Camden councillor Sagal Abdi-Wali, cabinet member for better homes, said: “Right to Buy has had a deeply damaging impact on London’s housing system. Decades of forced sell-offs, without the ability to replace those council homes, have hollowed out the social housing stock that families rely on. It has fuelled the housing crisis we see across London and Camden today.
“The law must be reformed so we can safeguard good-quality social housing for future generations. These opportunities to return former Right to Buy properties to genuinely affordable, secure social housing is a vital step towards rebuilding the council housing our communities urgently need.”

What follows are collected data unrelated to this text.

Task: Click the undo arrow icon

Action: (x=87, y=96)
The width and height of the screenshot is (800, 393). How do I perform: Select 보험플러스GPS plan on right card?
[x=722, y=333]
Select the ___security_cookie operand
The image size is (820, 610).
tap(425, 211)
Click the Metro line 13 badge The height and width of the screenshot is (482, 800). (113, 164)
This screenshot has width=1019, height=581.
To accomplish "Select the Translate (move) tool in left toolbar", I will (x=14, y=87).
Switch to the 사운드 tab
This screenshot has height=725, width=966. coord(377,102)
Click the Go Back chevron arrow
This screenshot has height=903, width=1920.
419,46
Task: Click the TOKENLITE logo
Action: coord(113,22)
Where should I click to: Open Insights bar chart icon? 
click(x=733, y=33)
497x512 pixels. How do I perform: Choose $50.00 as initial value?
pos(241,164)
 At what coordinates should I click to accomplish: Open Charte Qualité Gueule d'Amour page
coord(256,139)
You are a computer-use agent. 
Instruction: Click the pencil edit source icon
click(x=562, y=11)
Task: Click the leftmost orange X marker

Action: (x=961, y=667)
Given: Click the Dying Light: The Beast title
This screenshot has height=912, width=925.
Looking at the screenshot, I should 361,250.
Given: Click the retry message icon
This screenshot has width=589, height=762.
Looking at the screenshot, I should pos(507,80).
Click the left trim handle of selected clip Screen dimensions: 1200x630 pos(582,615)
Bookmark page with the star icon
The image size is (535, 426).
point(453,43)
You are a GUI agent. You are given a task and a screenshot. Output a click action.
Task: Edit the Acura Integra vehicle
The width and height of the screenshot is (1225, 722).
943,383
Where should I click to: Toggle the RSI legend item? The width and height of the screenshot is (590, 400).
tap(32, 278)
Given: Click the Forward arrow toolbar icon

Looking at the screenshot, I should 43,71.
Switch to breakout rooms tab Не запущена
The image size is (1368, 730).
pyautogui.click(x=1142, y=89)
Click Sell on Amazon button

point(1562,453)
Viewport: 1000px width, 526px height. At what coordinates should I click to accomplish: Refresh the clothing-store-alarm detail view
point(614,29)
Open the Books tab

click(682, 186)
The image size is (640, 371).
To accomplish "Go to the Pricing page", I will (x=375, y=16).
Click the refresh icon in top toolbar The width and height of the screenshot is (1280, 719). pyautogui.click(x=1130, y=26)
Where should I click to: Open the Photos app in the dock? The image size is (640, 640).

Medway Council said they had “no choice” and that homes would naturally be more expensive when repurchased. “Here in Medway we’re doing all we can to tackle the housing crisis, and meet the demand for affordable housing. As part of those efforts we have no choice but to buy back homes previously lost under Right to Buy, along with others available on the market, so that they can be utilised for local families who need them most as social housing,” a spokesperson said.
A spokesperson for the Ministry of Housing, Communities and Local Government previously told Big Issue: “There are simply not enough social homes because of the housing crisis we inherited, and we are giving councils greater flexibility to use Right to Buy receipts so they can build and buy more homes.
“Our priority is to reform the scheme to better protect social housing stock and support councils to deliver new homes.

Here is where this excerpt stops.